* PROMPT *
Set down the data below word for word, and leave the images aside.

DATA UNDER STUDY section start

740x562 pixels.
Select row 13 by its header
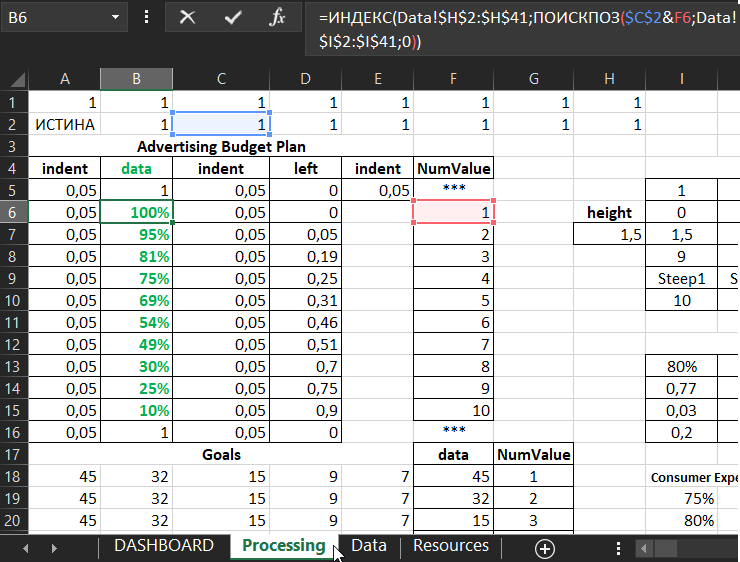tap(13, 366)
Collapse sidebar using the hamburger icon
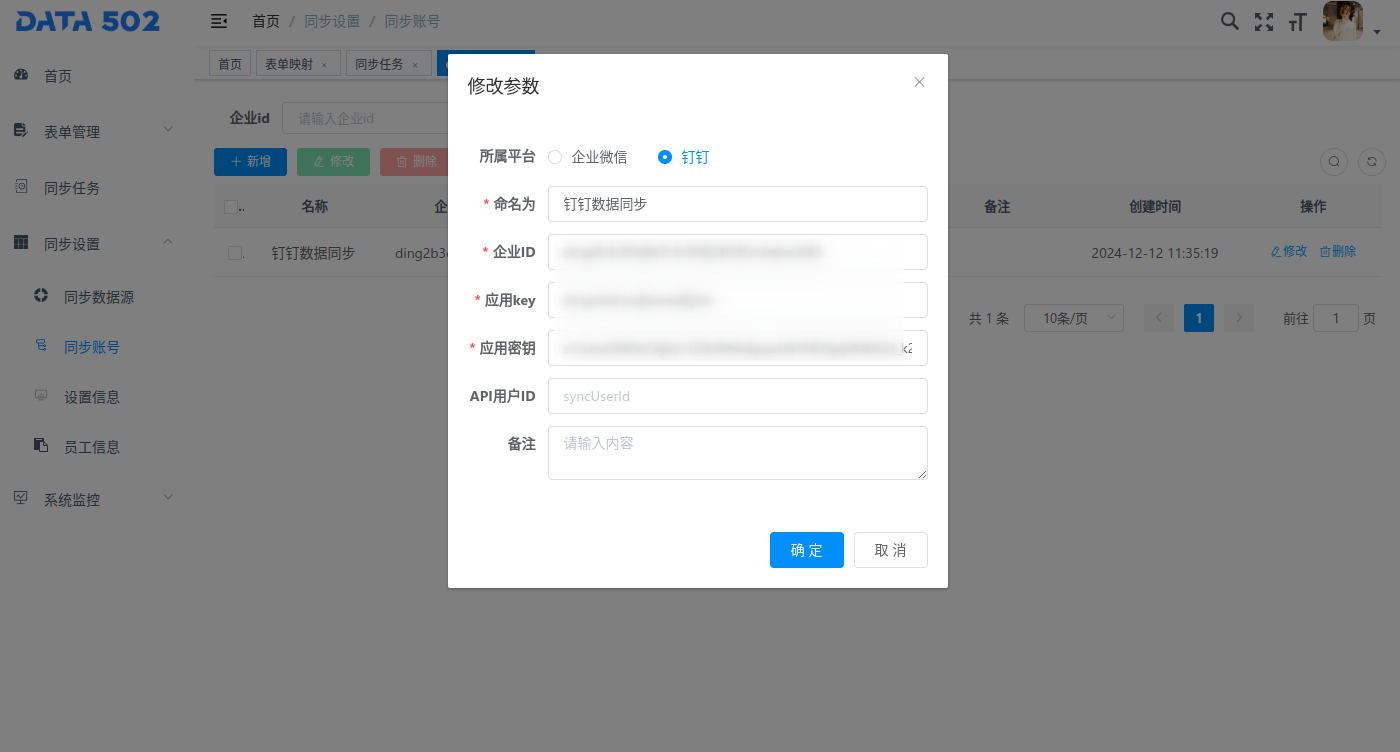Viewport: 1400px width, 752px height. (x=219, y=21)
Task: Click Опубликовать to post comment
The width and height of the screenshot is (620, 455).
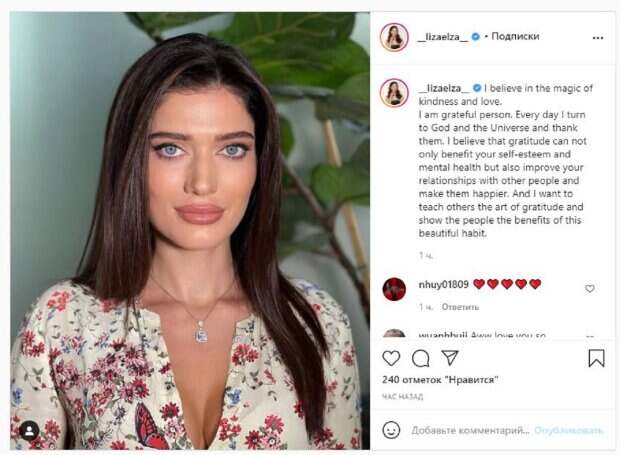Action: [568, 430]
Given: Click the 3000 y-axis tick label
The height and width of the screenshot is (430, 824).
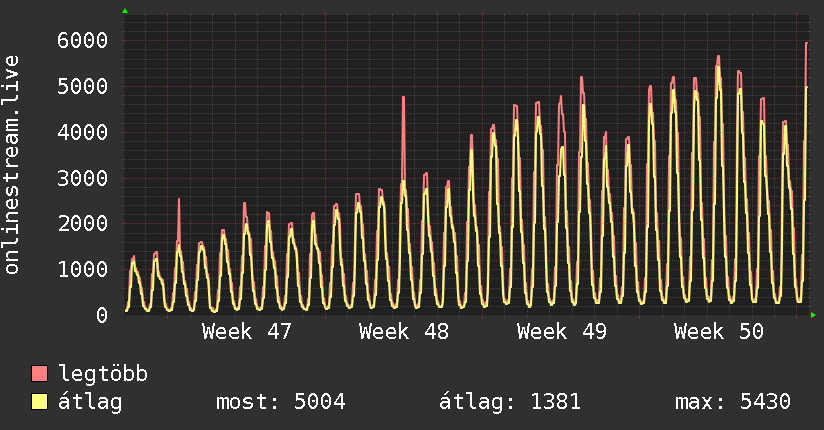Looking at the screenshot, I should [81, 178].
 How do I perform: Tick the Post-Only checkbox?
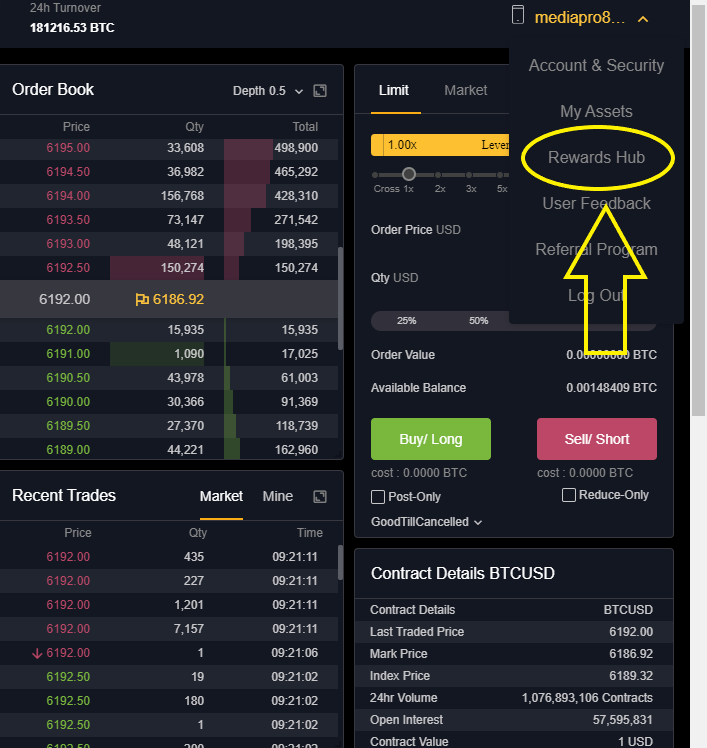coord(378,497)
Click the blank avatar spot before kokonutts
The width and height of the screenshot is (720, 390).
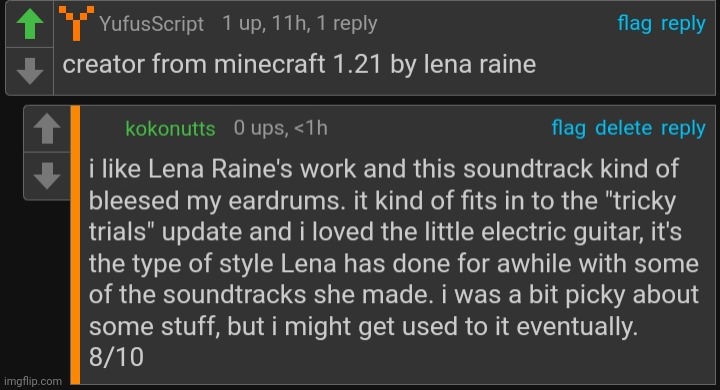pos(104,128)
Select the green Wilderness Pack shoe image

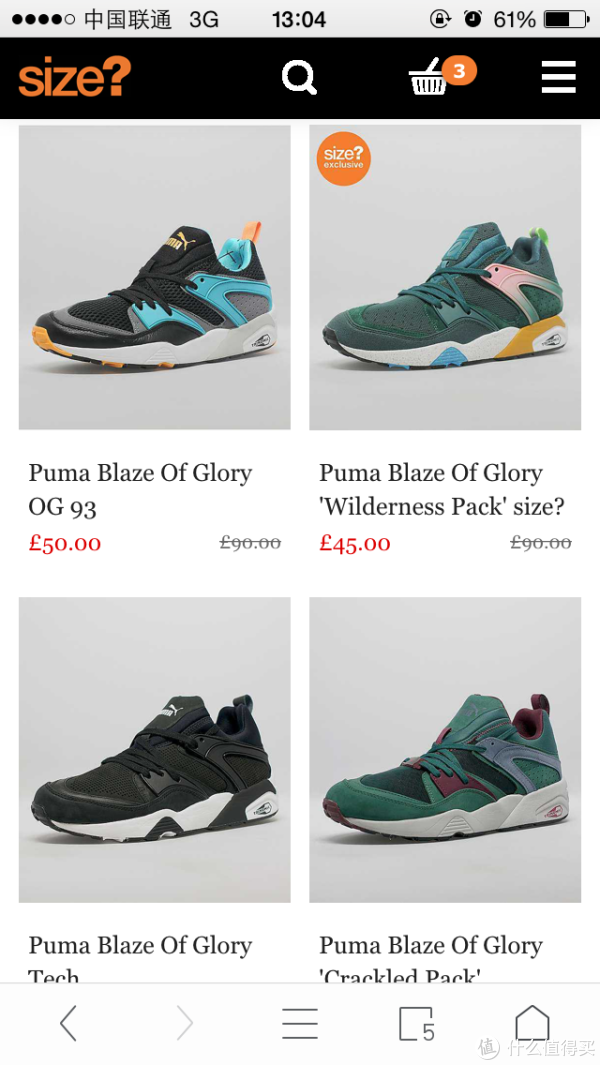point(445,277)
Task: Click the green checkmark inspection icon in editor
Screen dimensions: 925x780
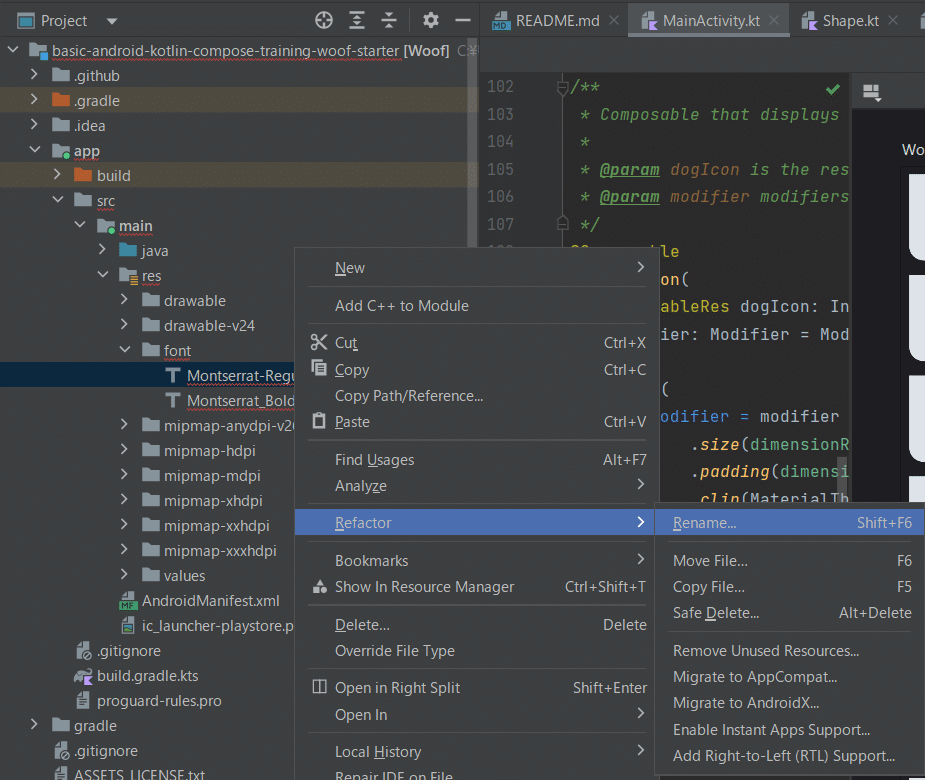Action: point(833,89)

DATA UNDER STUDY section end

* COMPLETED EXERCISE *
740x562 pixels.
Select row 13 by its header
tap(13, 366)
Collapse sidebar using the hamburger icon
Viewport: 1400px width, 752px height. (x=219, y=21)
Task: Click Опубликовать to post comment
The width and height of the screenshot is (620, 455).
Action: [568, 430]
Given: Click the 3000 y-axis tick label
The height and width of the screenshot is (430, 824).
Looking at the screenshot, I should [81, 178].
 How do I perform: Tick the Post-Only checkbox?
coord(378,497)
Click the blank avatar spot before kokonutts
The width and height of the screenshot is (720, 390).
pos(104,128)
Select the green Wilderness Pack shoe image

point(445,277)
Task: Click the green checkmark inspection icon in editor
Screen dimensions: 925x780
Action: point(833,89)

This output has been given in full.